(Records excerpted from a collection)
--

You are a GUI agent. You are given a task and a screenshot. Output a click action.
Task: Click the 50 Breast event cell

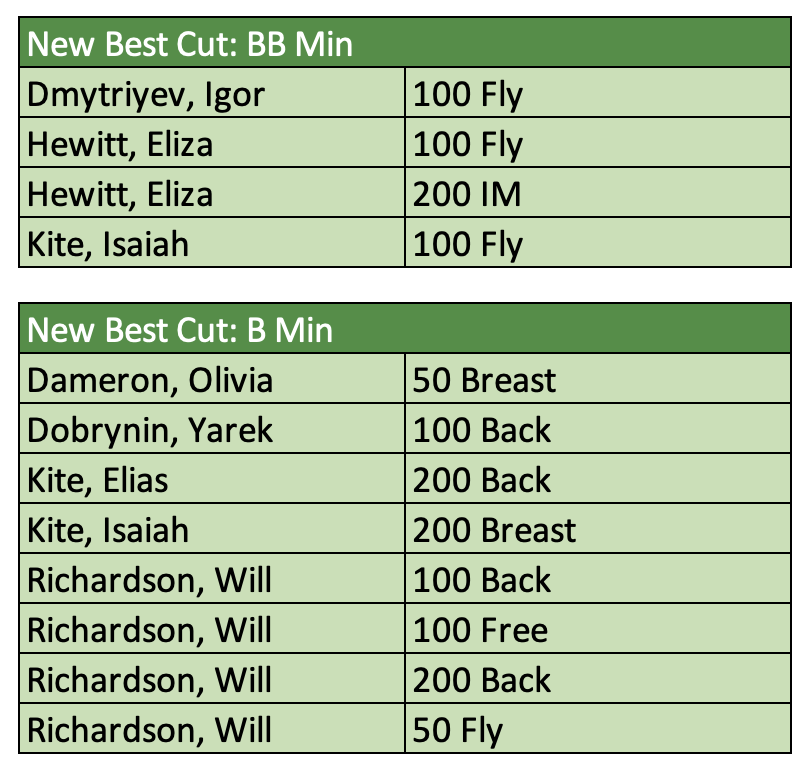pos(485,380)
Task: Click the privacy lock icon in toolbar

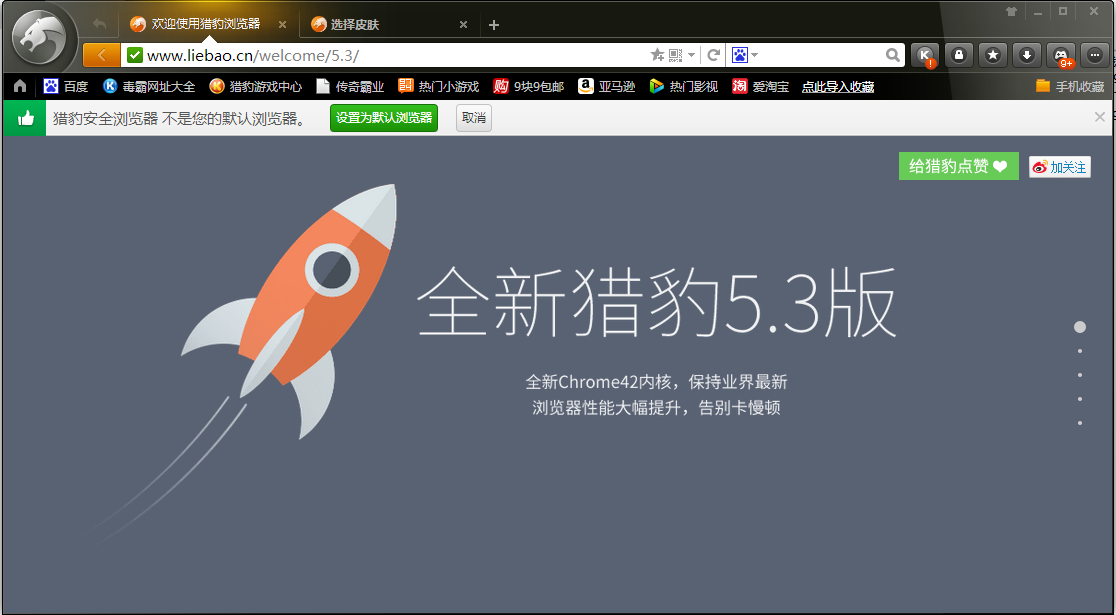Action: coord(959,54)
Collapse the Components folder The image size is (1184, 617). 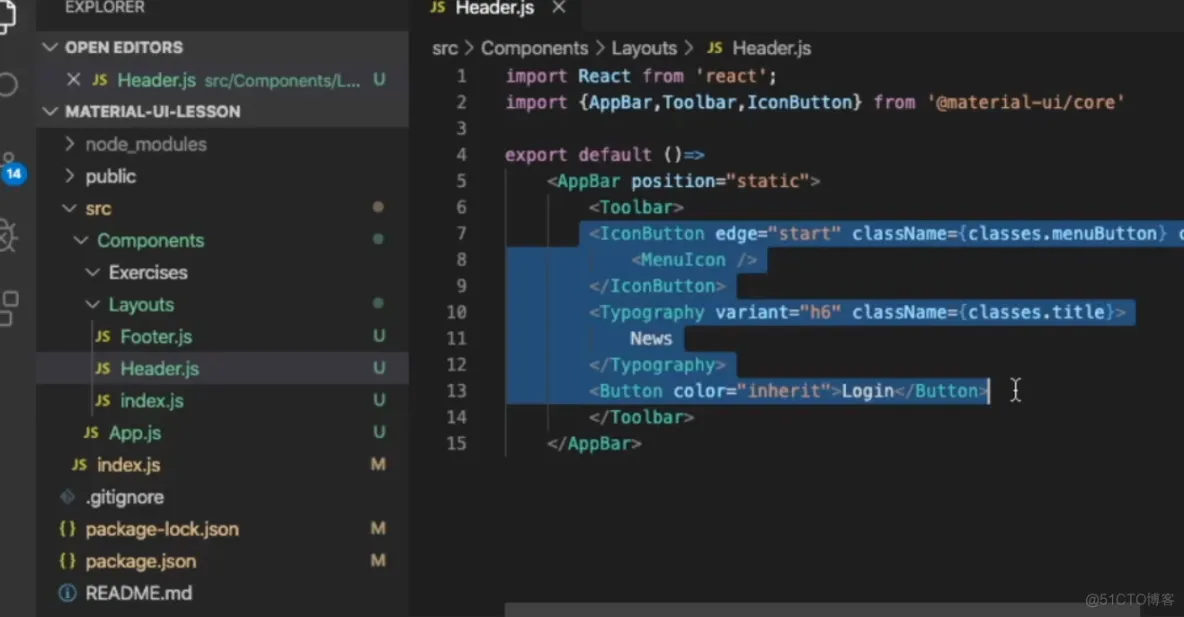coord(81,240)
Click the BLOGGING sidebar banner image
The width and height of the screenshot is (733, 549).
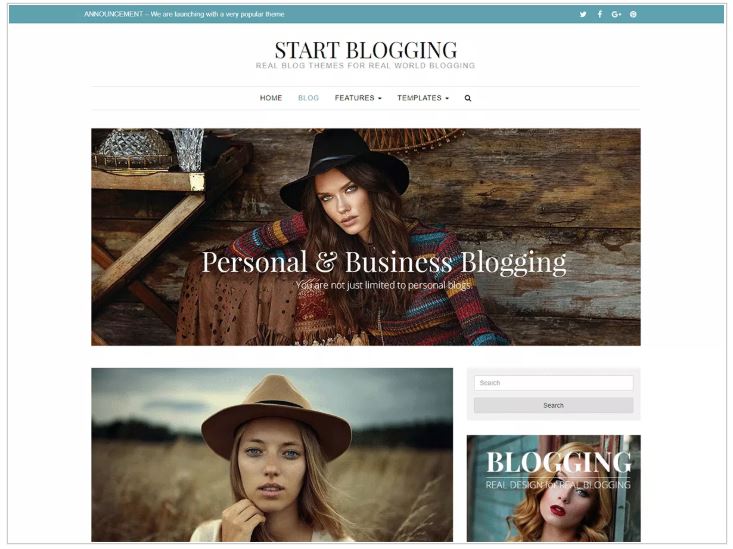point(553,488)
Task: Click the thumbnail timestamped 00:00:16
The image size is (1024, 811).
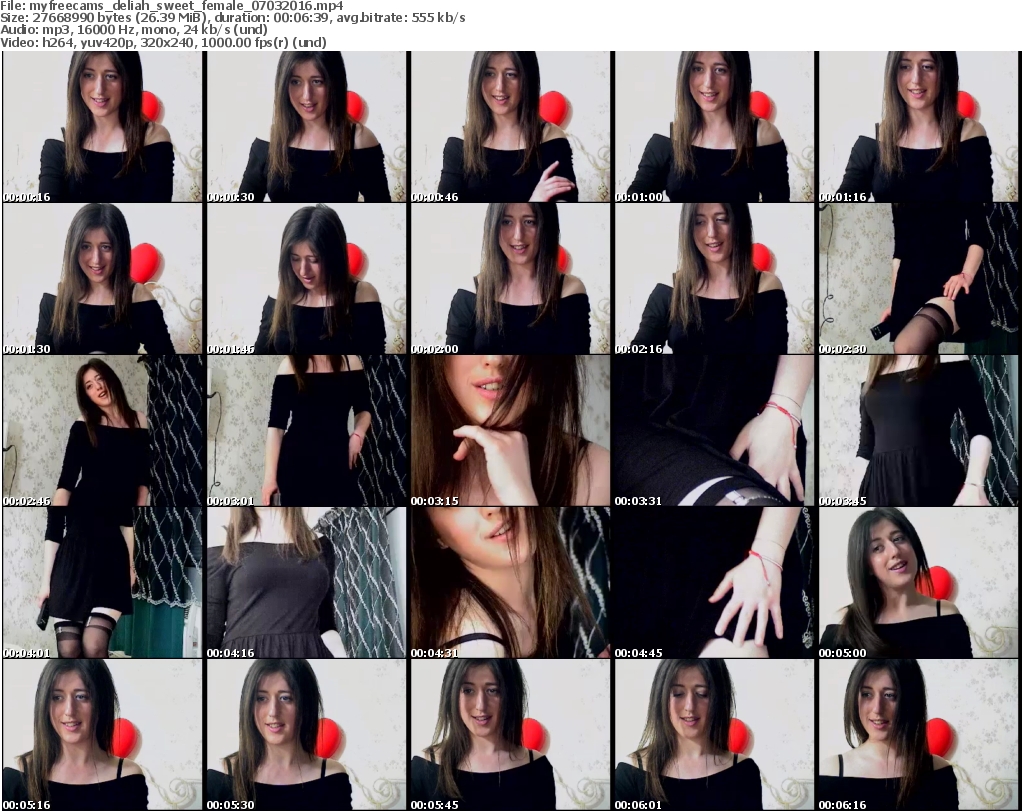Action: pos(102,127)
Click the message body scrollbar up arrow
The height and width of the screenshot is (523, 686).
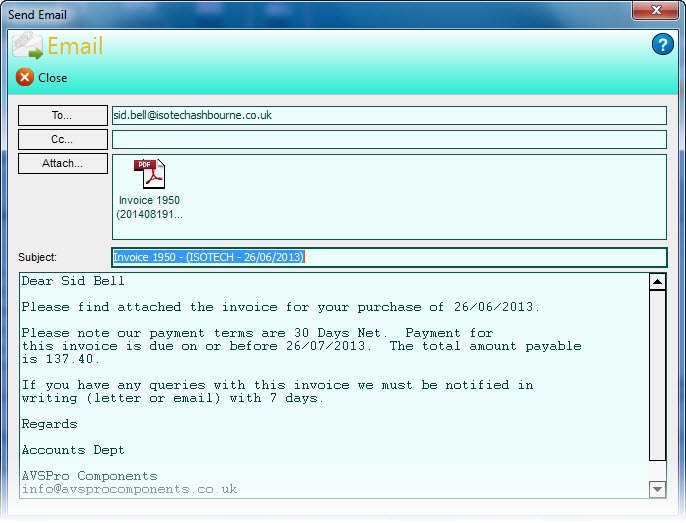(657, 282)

--

§ **What you need to do**:
The lines from the one holding "The width and" through the end of the entries are to be transcribed exactly, both ends included, with the pictures left out.

§ **Result of the task**:
The width and height of the screenshot is (733, 549).
point(553,488)
Task: Click the thumbnail timestamped 00:00:16
The image size is (1024, 811).
Action: pos(102,127)
Click the message body scrollbar up arrow
The height and width of the screenshot is (523, 686).
(657, 282)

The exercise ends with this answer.